Primeiro, vale a pena notar que a classificação e a apreciação musical funcionam de maneira muito diferente para os civis (civis são as pessoas que não participam do esforço de criar música). Civis pouco se importam com produção, mixagem e definitivamente não se importam com masterização. Eles se importam com o que a pessoa está cantando (exceto talvez a música instrumental), se importam com como isso faz sentir, e mais precisamente, como isso os faz sentir. Muitas vezes, a maneira como um civil se sente em relação a uma música está ligada ao que estavam fazendo quando ouviram a música pela primeira vez.

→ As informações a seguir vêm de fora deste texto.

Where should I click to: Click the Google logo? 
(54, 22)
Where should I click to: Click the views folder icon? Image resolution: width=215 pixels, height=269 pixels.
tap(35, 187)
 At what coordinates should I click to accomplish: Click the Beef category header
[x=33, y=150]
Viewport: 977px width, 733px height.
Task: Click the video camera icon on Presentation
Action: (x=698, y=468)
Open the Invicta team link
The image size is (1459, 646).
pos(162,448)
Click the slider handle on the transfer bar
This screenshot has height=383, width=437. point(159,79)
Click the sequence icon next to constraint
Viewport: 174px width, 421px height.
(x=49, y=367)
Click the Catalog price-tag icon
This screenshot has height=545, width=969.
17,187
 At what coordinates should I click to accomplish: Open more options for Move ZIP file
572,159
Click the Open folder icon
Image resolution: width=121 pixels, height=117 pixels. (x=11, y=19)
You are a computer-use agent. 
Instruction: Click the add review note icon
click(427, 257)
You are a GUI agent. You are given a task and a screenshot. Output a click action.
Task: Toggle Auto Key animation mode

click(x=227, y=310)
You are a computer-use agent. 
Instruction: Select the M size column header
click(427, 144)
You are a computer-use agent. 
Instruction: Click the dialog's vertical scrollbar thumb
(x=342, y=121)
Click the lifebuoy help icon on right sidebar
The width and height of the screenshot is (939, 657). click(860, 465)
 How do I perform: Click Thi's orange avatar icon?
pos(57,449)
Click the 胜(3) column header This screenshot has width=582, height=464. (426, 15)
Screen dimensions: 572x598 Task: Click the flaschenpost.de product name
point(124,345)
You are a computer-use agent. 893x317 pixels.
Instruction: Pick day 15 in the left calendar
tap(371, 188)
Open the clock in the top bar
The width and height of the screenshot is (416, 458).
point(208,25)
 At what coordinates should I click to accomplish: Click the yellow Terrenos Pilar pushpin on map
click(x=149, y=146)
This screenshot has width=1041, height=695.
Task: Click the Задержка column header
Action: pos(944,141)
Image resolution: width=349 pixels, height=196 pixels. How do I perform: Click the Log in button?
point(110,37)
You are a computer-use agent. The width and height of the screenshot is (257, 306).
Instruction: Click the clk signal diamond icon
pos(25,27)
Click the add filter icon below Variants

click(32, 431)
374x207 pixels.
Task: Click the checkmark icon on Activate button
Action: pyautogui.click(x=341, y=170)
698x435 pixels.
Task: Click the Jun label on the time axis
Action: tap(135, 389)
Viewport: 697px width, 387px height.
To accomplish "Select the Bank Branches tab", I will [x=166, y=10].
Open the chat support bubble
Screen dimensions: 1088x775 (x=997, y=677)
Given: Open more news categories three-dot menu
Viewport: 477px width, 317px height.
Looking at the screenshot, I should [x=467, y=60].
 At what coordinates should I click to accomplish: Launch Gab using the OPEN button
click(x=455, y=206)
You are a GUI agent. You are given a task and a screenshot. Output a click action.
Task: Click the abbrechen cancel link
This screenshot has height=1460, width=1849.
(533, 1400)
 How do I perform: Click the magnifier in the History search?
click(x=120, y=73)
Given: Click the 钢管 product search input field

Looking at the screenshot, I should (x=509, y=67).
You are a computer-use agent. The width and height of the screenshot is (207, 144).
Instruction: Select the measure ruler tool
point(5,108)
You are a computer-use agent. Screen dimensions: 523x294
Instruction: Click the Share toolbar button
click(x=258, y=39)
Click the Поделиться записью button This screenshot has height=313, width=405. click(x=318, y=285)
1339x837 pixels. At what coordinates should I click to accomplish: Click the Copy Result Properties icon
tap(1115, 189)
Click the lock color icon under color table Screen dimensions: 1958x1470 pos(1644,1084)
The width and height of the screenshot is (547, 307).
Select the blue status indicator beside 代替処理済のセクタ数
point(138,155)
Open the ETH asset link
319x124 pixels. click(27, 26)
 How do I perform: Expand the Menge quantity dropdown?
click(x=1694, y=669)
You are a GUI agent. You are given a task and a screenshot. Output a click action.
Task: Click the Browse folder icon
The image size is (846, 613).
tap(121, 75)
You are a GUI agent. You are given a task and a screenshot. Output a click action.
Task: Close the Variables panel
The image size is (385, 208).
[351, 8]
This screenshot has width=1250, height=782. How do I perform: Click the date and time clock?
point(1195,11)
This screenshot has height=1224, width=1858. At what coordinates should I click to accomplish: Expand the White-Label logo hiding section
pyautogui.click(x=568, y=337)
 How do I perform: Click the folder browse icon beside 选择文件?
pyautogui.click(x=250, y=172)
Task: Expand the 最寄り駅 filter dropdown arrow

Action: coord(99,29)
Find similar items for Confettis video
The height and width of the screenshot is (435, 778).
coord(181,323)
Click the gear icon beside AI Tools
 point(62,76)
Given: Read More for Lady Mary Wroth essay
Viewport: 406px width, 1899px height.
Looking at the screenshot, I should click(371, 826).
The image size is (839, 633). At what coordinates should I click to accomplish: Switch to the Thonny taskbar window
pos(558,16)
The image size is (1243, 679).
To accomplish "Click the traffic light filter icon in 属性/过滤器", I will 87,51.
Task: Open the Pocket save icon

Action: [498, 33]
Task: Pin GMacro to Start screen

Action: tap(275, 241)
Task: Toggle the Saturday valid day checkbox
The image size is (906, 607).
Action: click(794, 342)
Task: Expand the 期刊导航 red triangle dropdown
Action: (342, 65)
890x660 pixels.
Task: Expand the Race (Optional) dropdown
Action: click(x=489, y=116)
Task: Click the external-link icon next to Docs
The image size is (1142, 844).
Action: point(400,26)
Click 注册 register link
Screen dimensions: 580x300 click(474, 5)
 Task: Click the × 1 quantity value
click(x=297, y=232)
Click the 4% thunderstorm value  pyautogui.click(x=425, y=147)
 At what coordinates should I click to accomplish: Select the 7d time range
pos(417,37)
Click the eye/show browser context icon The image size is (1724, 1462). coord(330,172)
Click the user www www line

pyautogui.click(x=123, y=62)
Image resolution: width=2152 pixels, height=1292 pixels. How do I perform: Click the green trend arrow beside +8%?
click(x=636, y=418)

Existem muitos fãs de Julio Iglesias que se lembram do seu primeiro beijo ao som de "To All The Girls I’ve Loved Before" e, portanto, estarão eternamente, de alguma forma, tocados por essa música. Incrível, não é?
Nós, na linha de frente, temos um sistema muito corrompido para a apreciação musical. Levante a mão se você já se pegou ouvindo uma música inteira e não consegue dizer sobre o que a música era porque passou os três minutos e quarenta e três segundos tentando descobrir se havia bateria real ou bateria programada. Você pode baixar a mão.
É seguro dizer que, ao focar tanto em todos os elementos individuais e detalhes que fazem uma gravação grandiosa, podemos perder o foco sobre qual é a parte mais importante de todo o processo:
o que as pessoas sentirão quando ouvirem o resultado.
Embora seja seguro dizer que cada etapa do processo contribui para o impacto final sobre nossos ouvintes, incluindo a masterização, eu pessoalmente acredito que há uma qualidade fundamental em uma grande peça musical que transcende a forma.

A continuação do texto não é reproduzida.